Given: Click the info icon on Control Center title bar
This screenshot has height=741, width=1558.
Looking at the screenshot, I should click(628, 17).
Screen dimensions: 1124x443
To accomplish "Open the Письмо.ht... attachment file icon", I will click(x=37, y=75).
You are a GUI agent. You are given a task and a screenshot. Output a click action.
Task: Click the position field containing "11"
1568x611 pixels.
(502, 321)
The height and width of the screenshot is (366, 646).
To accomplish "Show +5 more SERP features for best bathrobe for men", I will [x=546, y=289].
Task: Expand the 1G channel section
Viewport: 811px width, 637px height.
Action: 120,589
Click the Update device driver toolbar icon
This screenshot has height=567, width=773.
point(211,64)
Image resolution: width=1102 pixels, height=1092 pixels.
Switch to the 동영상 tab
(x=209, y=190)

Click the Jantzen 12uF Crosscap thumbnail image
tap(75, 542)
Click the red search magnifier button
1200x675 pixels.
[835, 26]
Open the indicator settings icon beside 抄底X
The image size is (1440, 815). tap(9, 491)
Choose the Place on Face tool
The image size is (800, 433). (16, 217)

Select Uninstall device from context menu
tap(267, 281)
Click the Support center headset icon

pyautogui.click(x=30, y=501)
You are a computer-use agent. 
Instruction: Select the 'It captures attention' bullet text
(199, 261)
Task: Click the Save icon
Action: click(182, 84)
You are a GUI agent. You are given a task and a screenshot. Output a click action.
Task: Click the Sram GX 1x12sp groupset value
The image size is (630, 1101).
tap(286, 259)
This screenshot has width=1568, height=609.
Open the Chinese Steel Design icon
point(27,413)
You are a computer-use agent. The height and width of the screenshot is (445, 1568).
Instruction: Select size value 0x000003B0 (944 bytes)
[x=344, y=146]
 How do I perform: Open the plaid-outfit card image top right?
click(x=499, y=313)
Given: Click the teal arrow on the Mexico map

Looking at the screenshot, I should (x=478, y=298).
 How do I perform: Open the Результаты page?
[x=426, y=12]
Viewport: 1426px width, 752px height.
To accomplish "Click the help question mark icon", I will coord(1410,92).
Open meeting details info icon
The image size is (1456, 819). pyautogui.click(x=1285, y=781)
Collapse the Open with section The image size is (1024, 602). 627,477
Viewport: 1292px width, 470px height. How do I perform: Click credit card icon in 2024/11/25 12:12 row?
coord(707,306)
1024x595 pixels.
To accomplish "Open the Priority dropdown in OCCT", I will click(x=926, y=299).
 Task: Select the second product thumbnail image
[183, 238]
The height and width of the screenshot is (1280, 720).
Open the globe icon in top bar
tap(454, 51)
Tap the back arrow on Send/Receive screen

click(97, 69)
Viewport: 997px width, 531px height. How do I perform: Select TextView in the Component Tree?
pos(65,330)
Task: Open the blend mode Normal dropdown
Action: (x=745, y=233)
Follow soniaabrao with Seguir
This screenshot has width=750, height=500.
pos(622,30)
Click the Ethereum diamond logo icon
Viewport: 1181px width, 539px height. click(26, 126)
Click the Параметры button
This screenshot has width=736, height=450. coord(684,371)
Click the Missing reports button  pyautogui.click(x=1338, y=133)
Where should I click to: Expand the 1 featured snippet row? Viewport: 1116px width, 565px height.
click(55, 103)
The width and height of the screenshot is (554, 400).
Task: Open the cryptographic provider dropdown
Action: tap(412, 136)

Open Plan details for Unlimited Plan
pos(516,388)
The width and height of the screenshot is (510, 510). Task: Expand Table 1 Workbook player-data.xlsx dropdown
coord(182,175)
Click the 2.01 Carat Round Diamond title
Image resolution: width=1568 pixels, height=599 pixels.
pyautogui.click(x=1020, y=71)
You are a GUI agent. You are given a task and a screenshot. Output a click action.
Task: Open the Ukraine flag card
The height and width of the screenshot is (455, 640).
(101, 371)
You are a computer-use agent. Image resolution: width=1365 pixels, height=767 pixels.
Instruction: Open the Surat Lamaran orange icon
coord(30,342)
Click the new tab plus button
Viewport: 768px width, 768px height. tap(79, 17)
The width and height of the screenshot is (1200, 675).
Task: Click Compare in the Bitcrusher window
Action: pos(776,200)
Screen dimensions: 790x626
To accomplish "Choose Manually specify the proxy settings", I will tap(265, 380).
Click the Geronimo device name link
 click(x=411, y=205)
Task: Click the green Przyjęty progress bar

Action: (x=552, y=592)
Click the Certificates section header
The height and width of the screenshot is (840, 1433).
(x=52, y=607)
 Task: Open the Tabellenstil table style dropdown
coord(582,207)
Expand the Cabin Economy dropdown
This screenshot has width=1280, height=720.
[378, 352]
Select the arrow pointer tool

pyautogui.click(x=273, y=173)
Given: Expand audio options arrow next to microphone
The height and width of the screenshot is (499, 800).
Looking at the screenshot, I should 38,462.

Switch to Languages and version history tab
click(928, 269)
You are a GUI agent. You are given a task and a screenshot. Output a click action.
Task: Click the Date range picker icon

- Task -
Every word of the data above should be given again, exactly as it stands.

- Task response -
Given: Click the info icon on Control Center title bar
This screenshot has height=741, width=1558.
Looking at the screenshot, I should click(628, 17).
Screen dimensions: 1124x443
To accomplish "Open the Письмо.ht... attachment file icon", I will click(x=37, y=75).
You are a GUI agent. You are given a task and a screenshot. Output a click action.
Task: Click the position field containing "11"
1568x611 pixels.
(502, 321)
The height and width of the screenshot is (366, 646).
To accomplish "Show +5 more SERP features for best bathrobe for men", I will [x=546, y=289].
Task: Expand the 1G channel section
Viewport: 811px width, 637px height.
Action: 120,589
Click the Update device driver toolbar icon
This screenshot has height=567, width=773.
point(211,64)
Image resolution: width=1102 pixels, height=1092 pixels.
Switch to the 동영상 tab
(x=209, y=190)

Click the Jantzen 12uF Crosscap thumbnail image
tap(75, 542)
Click the red search magnifier button
1200x675 pixels.
[835, 26]
Open the indicator settings icon beside 抄底X
The image size is (1440, 815). tap(9, 491)
Choose the Place on Face tool
The image size is (800, 433). (16, 217)

Select Uninstall device from context menu
tap(267, 281)
Click the Support center headset icon

pyautogui.click(x=30, y=501)
You are a computer-use agent. 
Instruction: Select the 'It captures attention' bullet text
(199, 261)
Task: Click the Save icon
Action: click(182, 84)
You are a GUI agent. You are given a task and a screenshot. Output a click action.
Task: Click the Sram GX 1x12sp groupset value
The image size is (630, 1101).
tap(286, 259)
This screenshot has width=1568, height=609.
Open the Chinese Steel Design icon
point(27,413)
You are a computer-use agent. The height and width of the screenshot is (445, 1568).
Instruction: Select size value 0x000003B0 (944 bytes)
[x=344, y=146]
 How do I perform: Open the plaid-outfit card image top right?
click(x=499, y=313)
Given: Click the teal arrow on the Mexico map

Looking at the screenshot, I should (x=478, y=298).
 How do I perform: Open the Результаты page?
[x=426, y=12]
Viewport: 1426px width, 752px height.
To accomplish "Click the help question mark icon", I will coord(1410,92).
Open meeting details info icon
The image size is (1456, 819). pyautogui.click(x=1285, y=781)
Collapse the Open with section The image size is (1024, 602). 627,477
Viewport: 1292px width, 470px height. How do I perform: Click credit card icon in 2024/11/25 12:12 row?
coord(707,306)
1024x595 pixels.
To accomplish "Open the Priority dropdown in OCCT", I will click(x=926, y=299).
 Task: Select the second product thumbnail image
[183, 238]
The height and width of the screenshot is (1280, 720).
Open the globe icon in top bar
tap(454, 51)
Tap the back arrow on Send/Receive screen

click(97, 69)
Viewport: 997px width, 531px height. How do I perform: Select TextView in the Component Tree?
pos(65,330)
Task: Open the blend mode Normal dropdown
Action: (x=745, y=233)
Follow soniaabrao with Seguir
This screenshot has width=750, height=500.
pos(622,30)
Click the Ethereum diamond logo icon
Viewport: 1181px width, 539px height. click(26, 126)
Click the Параметры button
This screenshot has width=736, height=450. coord(684,371)
Click the Missing reports button  pyautogui.click(x=1338, y=133)
Where should I click to: Expand the 1 featured snippet row? Viewport: 1116px width, 565px height.
click(55, 103)
The width and height of the screenshot is (554, 400).
Task: Open the cryptographic provider dropdown
Action: tap(412, 136)

Open Plan details for Unlimited Plan
pos(516,388)
The width and height of the screenshot is (510, 510). Task: Expand Table 1 Workbook player-data.xlsx dropdown
coord(182,175)
Click the 2.01 Carat Round Diamond title
Image resolution: width=1568 pixels, height=599 pixels.
pyautogui.click(x=1020, y=71)
You are a GUI agent. You are given a task and a screenshot. Output a click action.
Task: Open the Ukraine flag card
The height and width of the screenshot is (455, 640).
(101, 371)
You are a computer-use agent. Image resolution: width=1365 pixels, height=767 pixels.
Instruction: Open the Surat Lamaran orange icon
coord(30,342)
Click the new tab plus button
Viewport: 768px width, 768px height. tap(79, 17)
The width and height of the screenshot is (1200, 675).
Task: Click Compare in the Bitcrusher window
Action: pos(776,200)
Screen dimensions: 790x626
To accomplish "Choose Manually specify the proxy settings", I will tap(265, 380).
Click the Geronimo device name link
 click(x=411, y=205)
Task: Click the green Przyjęty progress bar

Action: (x=552, y=592)
Click the Certificates section header
The height and width of the screenshot is (840, 1433).
(x=52, y=607)
 Task: Open the Tabellenstil table style dropdown
coord(582,207)
Expand the Cabin Economy dropdown
This screenshot has width=1280, height=720.
[378, 352]
Select the arrow pointer tool

pyautogui.click(x=273, y=173)
Given: Expand audio options arrow next to microphone
The height and width of the screenshot is (499, 800).
Looking at the screenshot, I should 38,462.

Switch to Languages and version history tab
click(928, 269)
You are a GUI agent. You are given a task and a screenshot. Output a click action.
Task: Click the Date range picker icon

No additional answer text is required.